**Work item**
In the entries that follow, the lines from the one with "The width and height of the screenshot is (416, 254)." through the one with "Task: Click the weather" are the ones to write out, exactly and with both ends included. Nothing else should appear.

**Provided material**
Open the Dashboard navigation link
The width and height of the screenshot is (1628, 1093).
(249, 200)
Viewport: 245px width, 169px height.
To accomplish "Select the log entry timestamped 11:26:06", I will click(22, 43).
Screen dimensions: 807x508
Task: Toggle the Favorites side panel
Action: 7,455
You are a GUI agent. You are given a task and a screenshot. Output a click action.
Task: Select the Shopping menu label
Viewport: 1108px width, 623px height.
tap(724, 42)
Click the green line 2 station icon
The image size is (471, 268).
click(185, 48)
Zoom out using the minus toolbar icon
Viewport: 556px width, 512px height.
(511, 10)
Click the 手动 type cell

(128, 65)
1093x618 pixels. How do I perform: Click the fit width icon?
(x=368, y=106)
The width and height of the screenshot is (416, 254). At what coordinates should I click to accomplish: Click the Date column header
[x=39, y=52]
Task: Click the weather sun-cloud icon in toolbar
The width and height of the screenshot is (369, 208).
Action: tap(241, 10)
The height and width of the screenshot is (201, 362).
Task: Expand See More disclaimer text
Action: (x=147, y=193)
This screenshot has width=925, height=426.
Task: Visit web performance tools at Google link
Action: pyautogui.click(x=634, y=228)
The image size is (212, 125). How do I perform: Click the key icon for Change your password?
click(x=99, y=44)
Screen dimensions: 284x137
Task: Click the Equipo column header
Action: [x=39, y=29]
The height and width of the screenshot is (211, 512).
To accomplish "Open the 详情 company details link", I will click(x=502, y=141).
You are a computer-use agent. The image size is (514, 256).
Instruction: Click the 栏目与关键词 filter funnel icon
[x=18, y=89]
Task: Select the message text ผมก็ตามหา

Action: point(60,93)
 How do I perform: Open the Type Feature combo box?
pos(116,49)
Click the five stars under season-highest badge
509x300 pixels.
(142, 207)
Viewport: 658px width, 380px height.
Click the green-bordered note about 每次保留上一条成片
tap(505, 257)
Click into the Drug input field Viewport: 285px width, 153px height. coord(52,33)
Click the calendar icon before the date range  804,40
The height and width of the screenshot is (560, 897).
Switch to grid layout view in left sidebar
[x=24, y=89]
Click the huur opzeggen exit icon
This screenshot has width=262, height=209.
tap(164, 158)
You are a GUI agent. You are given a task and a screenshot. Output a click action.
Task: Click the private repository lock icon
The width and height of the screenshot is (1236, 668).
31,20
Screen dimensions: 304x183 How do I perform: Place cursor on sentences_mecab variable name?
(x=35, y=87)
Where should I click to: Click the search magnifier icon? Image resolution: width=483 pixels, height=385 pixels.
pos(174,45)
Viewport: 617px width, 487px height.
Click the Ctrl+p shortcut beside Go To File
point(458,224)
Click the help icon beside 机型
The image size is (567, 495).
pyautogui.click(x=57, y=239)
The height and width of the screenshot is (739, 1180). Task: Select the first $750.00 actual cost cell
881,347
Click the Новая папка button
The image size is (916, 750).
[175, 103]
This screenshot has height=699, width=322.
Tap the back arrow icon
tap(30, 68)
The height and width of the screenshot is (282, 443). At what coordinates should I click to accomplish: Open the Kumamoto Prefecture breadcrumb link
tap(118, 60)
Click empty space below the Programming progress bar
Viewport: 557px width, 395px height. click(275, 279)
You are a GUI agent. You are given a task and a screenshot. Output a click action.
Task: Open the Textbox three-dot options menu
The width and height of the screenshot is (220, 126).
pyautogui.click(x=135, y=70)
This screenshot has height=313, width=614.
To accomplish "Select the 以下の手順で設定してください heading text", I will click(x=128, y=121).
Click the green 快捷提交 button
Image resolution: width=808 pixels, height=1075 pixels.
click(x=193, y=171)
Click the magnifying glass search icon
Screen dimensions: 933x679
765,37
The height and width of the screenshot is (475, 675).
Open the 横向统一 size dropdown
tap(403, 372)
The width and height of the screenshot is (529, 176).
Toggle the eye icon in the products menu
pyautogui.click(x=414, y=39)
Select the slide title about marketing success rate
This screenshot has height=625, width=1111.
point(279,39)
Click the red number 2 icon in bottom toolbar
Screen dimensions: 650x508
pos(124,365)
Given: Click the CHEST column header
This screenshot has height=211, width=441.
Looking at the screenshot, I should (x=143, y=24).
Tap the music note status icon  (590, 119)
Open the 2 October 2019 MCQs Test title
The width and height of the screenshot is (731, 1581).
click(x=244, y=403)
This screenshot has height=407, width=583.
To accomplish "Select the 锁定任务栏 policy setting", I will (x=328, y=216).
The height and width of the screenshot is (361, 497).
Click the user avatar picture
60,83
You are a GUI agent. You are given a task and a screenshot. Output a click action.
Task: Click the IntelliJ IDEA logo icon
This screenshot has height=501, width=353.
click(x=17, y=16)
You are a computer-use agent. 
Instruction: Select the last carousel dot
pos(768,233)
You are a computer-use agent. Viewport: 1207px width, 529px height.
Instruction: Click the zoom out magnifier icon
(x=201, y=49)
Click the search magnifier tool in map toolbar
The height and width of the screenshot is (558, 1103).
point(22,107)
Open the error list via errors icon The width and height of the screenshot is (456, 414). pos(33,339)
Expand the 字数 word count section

**Expected answer**
The width and height of the screenshot is (416, 254). At what coordinates should I click to accomplish: Click the Date column header
[x=39, y=52]
Task: Click the weather sun-cloud icon in toolbar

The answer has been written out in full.